-- start of DATASET EXTRACT --
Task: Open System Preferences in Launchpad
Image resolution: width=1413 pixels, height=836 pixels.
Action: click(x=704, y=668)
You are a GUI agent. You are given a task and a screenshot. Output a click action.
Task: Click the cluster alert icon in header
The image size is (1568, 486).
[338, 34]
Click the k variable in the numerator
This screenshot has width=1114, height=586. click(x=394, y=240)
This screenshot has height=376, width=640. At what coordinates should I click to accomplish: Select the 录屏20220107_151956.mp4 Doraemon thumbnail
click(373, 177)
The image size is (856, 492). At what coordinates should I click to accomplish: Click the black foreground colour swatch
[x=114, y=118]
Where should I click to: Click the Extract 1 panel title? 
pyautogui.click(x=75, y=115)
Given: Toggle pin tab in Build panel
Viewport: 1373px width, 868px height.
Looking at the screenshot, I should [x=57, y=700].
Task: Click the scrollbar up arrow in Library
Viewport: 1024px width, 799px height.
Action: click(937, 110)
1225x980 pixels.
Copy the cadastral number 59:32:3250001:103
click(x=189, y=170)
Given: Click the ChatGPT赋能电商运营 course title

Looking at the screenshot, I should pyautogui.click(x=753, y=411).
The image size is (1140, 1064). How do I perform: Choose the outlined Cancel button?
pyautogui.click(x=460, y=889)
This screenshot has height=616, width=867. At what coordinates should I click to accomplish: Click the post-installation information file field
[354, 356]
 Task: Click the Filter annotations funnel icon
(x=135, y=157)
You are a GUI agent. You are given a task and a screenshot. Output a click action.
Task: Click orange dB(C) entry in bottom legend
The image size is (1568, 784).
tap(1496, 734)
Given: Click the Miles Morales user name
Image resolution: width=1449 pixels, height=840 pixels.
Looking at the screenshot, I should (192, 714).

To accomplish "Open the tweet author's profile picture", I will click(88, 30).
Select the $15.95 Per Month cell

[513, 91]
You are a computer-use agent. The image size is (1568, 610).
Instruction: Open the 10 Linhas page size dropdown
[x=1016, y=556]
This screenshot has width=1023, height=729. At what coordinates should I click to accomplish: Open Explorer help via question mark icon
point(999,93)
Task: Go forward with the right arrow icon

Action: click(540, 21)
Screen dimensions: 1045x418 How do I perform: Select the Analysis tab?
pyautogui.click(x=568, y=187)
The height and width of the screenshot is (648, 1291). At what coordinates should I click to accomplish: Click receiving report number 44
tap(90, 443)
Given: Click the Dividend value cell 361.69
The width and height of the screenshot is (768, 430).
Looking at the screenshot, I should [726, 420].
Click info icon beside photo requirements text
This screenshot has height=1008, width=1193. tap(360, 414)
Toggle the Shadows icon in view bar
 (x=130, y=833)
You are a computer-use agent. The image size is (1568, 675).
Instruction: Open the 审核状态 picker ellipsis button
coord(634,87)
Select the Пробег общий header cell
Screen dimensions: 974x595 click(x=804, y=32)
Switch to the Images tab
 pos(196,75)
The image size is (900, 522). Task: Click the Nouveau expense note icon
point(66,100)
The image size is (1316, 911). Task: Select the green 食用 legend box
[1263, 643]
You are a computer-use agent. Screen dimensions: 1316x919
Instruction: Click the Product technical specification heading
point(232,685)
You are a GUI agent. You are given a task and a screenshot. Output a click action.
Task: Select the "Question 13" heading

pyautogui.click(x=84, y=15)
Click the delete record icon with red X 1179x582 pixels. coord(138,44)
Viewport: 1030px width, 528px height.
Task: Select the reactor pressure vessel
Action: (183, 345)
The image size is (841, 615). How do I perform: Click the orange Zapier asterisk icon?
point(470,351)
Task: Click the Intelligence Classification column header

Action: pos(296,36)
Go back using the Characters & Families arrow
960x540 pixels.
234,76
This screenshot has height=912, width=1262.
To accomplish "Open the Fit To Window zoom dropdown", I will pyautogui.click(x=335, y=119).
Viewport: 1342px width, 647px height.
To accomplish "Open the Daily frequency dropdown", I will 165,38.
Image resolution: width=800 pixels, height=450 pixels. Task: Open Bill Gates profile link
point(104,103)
-- end of DATASET EXTRACT --
Reproduce all of the records above line for line, without changing a single character.

Task: Open System Preferences in Launchpad
Image resolution: width=1413 pixels, height=836 pixels.
Action: click(x=704, y=668)
You are a GUI agent. You are given a task and a screenshot. Output a click action.
Task: Click the cluster alert icon in header
The image size is (1568, 486).
[338, 34]
Click the k variable in the numerator
This screenshot has width=1114, height=586. click(x=394, y=240)
This screenshot has height=376, width=640. At what coordinates should I click to accomplish: Select the 录屏20220107_151956.mp4 Doraemon thumbnail
click(373, 177)
The image size is (856, 492). At what coordinates should I click to accomplish: Click the black foreground colour swatch
[x=114, y=118]
Where should I click to: Click the Extract 1 panel title? 
pyautogui.click(x=75, y=115)
Given: Toggle pin tab in Build panel
Viewport: 1373px width, 868px height.
Looking at the screenshot, I should [x=57, y=700].
Task: Click the scrollbar up arrow in Library
Viewport: 1024px width, 799px height.
Action: click(937, 110)
1225x980 pixels.
Copy the cadastral number 59:32:3250001:103
click(x=189, y=170)
Given: Click the ChatGPT赋能电商运营 course title

Looking at the screenshot, I should pyautogui.click(x=753, y=411).
The image size is (1140, 1064). How do I perform: Choose the outlined Cancel button?
pyautogui.click(x=460, y=889)
This screenshot has height=616, width=867. At what coordinates should I click to accomplish: Click the post-installation information file field
[354, 356]
 Task: Click the Filter annotations funnel icon
(x=135, y=157)
You are a GUI agent. You are given a task and a screenshot. Output a click action.
Task: Click orange dB(C) entry in bottom legend
The image size is (1568, 784).
tap(1496, 734)
Given: Click the Miles Morales user name
Image resolution: width=1449 pixels, height=840 pixels.
Looking at the screenshot, I should (192, 714).

To accomplish "Open the tweet author's profile picture", I will click(88, 30).
Select the $15.95 Per Month cell

[513, 91]
You are a computer-use agent. The image size is (1568, 610).
Instruction: Open the 10 Linhas page size dropdown
[x=1016, y=556]
This screenshot has width=1023, height=729. At what coordinates should I click to accomplish: Open Explorer help via question mark icon
point(999,93)
Task: Go forward with the right arrow icon

Action: click(540, 21)
Screen dimensions: 1045x418 How do I perform: Select the Analysis tab?
pyautogui.click(x=568, y=187)
The height and width of the screenshot is (648, 1291). At what coordinates should I click to accomplish: Click receiving report number 44
tap(90, 443)
Given: Click the Dividend value cell 361.69
The width and height of the screenshot is (768, 430).
Looking at the screenshot, I should [726, 420].
Click info icon beside photo requirements text
This screenshot has height=1008, width=1193. tap(360, 414)
Toggle the Shadows icon in view bar
 (x=130, y=833)
You are a computer-use agent. The image size is (1568, 675).
Instruction: Open the 审核状态 picker ellipsis button
coord(634,87)
Select the Пробег общий header cell
Screen dimensions: 974x595 click(x=804, y=32)
Switch to the Images tab
 pos(196,75)
The image size is (900, 522). Task: Click the Nouveau expense note icon
point(66,100)
The image size is (1316, 911). Task: Select the green 食用 legend box
[1263, 643]
You are a computer-use agent. Screen dimensions: 1316x919
Instruction: Click the Product technical specification heading
point(232,685)
You are a GUI agent. You are given a task and a screenshot. Output a click action.
Task: Select the "Question 13" heading

pyautogui.click(x=84, y=15)
Click the delete record icon with red X 1179x582 pixels. coord(138,44)
Viewport: 1030px width, 528px height.
Task: Select the reactor pressure vessel
Action: (183, 345)
The image size is (841, 615). How do I perform: Click the orange Zapier asterisk icon?
point(470,351)
Task: Click the Intelligence Classification column header

Action: pos(296,36)
Go back using the Characters & Families arrow
960x540 pixels.
234,76
This screenshot has height=912, width=1262.
To accomplish "Open the Fit To Window zoom dropdown", I will pyautogui.click(x=335, y=119).
Viewport: 1342px width, 647px height.
To accomplish "Open the Daily frequency dropdown", I will 165,38.
Image resolution: width=800 pixels, height=450 pixels. Task: Open Bill Gates profile link
point(104,103)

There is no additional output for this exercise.